*Material supplied*

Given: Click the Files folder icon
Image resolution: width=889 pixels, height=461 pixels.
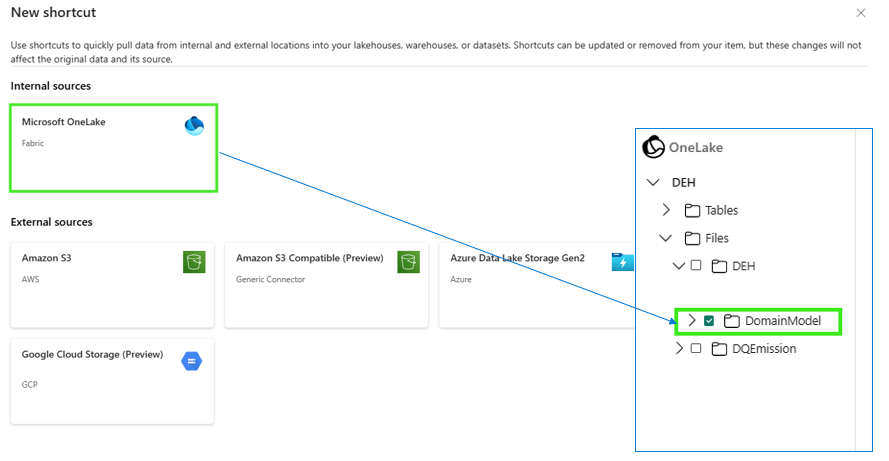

--

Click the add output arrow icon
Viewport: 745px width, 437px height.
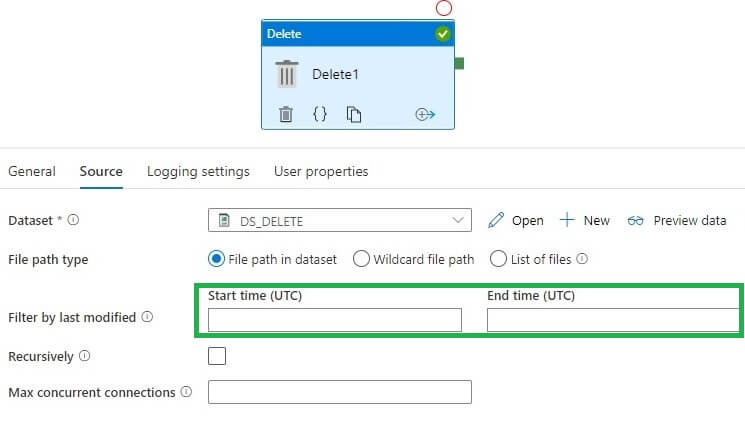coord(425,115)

*Exercise*
Copy exactly the stretch of data above from the line with "Given: Click the Files folder icon" through the line with "Image resolution: width=889", and omit all other lines.

*Written solution*
Given: Click the Files folder icon
Image resolution: width=889 pixels, height=461 pixels.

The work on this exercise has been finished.